GM: Directing or acting...?
LCK: Writing and directing. And that's a harder gig to
get. I've only done two of those. And standup I can do
a lot of, but it doesn't pay the bills as well because
I've got a family. So TV's always been right down the
middle. But not I also want to combine standup with
television and do my own show, so that's sort of where
I'm headed.

GM: You want to have it all, don't you?
LCK: Well, sure. Those are the goals, and in the
meantime I'm just kinda screwing around.

GM: On your website -- which I love, by the way -- you
said it was always a dream of yours to be on the
Letterman show before you were actually on.
LCK: Oh yeah, yeah.

GM: It must have been surreal for you not only to
perform, but then to be asked to join the writing
staff. What was that like?
LCK: Well, joining the writing staff was not as big a
deal to me because I had written on Conan for two
years and had the huge experience of putting a show on
the air. I was there for six months before Conan went
on the air. And the writers on Conan were given a huge
amount of power over the show. So really, that was a
great experience. But I was kind of burnt on TV
writing by the time I got to Letterman. I really was
dying to do the show as a standup, then after I did
the show I met with Dave and he asked me to write on
the show. I kinda said yes because Dave was sitting
there asking me to my face and I kinda couldn't say

GM: How long did that last?

Work task 1 - Translate this sentence from the interview into Spanish: "I've only done two of those."
Work task 2 - Rewrite the part of the interview starting at "GM: Directing or" and ending at "all, don't you?", replacing "family" with "mortgage".
Work task 3 - Supply the next part of the interview, picking up right after its last line.
The material after this point has nothing to do with the interview.

Supplied material -
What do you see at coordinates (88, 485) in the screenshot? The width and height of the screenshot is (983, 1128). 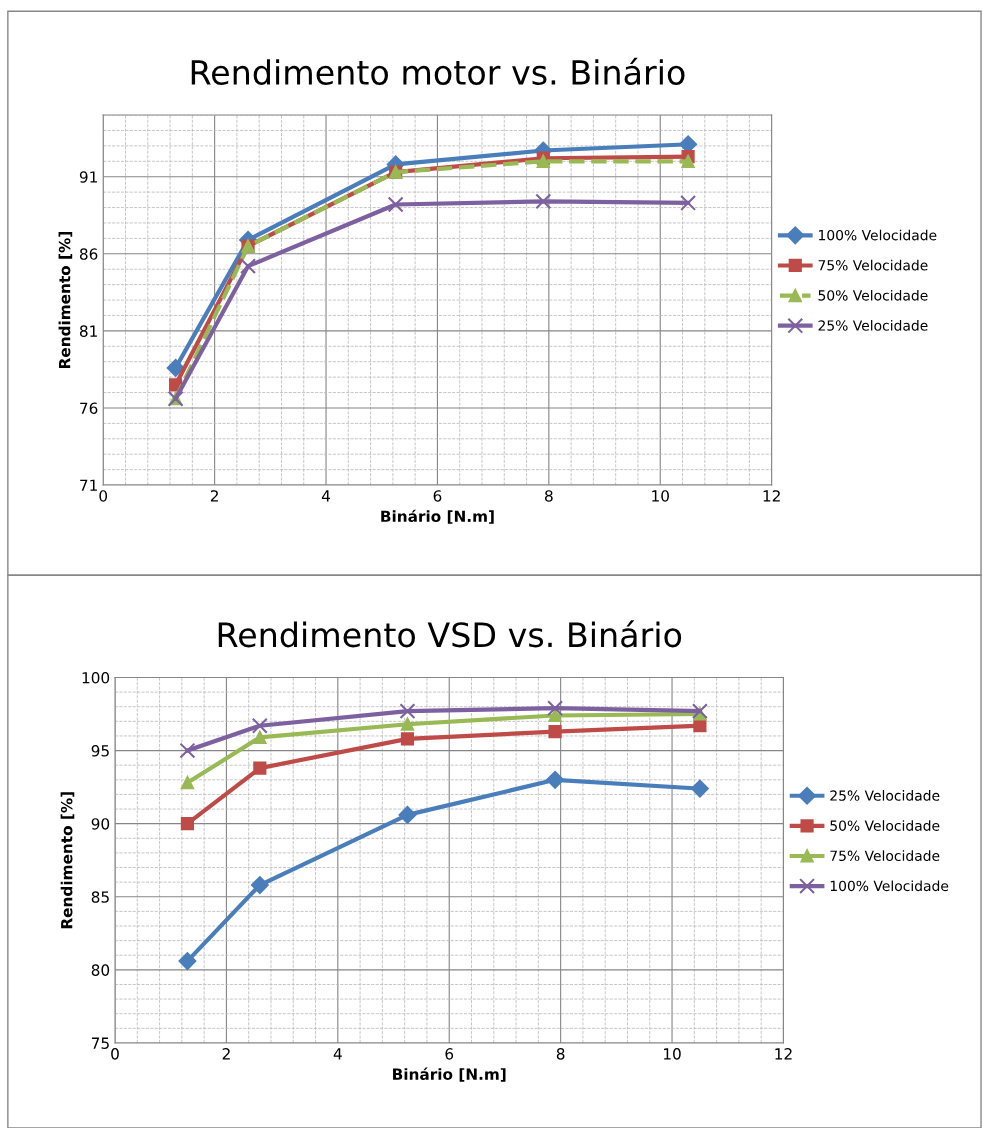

Expected output 1 - Solo he hecho dos de esos.

Expected output 2 -
GM: Directing or acting...?
LCK: Writing and directing. And that's a harder gig to
get. I've only done two of those. And standup I can do
a lot of, but it doesn't pay the bills as well because
I've got a mortgage. So TV's always been right down the
middle. But not I also want to combine standup with
television and do my own show, so that's sort of where
I'm headed.

GM: You want to have it all, don't you?

Expected output 3 -
LCK: I was only there for about three months. It just
wasn't as much fun because the show was already set in
its ways and I was sort of hired to just kind of plug
into their system. And I was too kinda young and antsy
to do something like that. So I left after a few

GM: What was he like to work for?
LCK: Dave was kind of removed from the process a
little bit, and the writing. I only dealt with him
about once a week. But he was always cordial and nice.

GM: The big news a couple days ago was Conan's going
to take over from Leno in five years. What do you
think of that?
LCK: I think that's great. That'll be good for
everybody. I think Jay's probably happy to move on.
It's a very difficult thing to make that leap from
12:30 to 11:30, but I think Conan's the one guy who's
definitely smart enough to make it work. He's a very,
very, very bright guy.

GM: You talked about your movies. But you do a bunch
of short films, too. Why is that?
LCK: I haven't done short films in a while because
those are almost harder to do than features. Because
there's no reason to do 'em. So when I was younger it
was a lot easier to throw money together and make
those. But lately it's been harder.

GM: You said some people think short films are just
something you make becuse you can't make a feature
film. You said, "I reject that. I think a short film
is to a feature film as a short story is to a novel."
LCK: I think that's absolutely true. I mean,
artistically speaking. But the thing about film is it
has this inevitable practical side to it, which is
film costs money and it takes a lot of people to do.
You can't make a movie by yourself. So you have to
justify a film financially on some level. But
artistically shorts should be just as important. Just
like short stories are, obviously, very respected part
of literature. They're not just like, "Oh, you
couldn't write a novel?"

GM: Some people might say that.
LCK: I guess some would, but not to, like, J.D.
Salinger and his nine stories. I don't think anybody
would look at that like a minimum effort because he
couldn't get off his ass and write a book.

GM: Any new films in the works for you?
LCK: I've written a couple that I'm trying to get off
the ground and financed. It's always in film that you
got to try to make, like, 50 at once. It's usually a
50-to-zero ratio.

GM: 50-to-zero?!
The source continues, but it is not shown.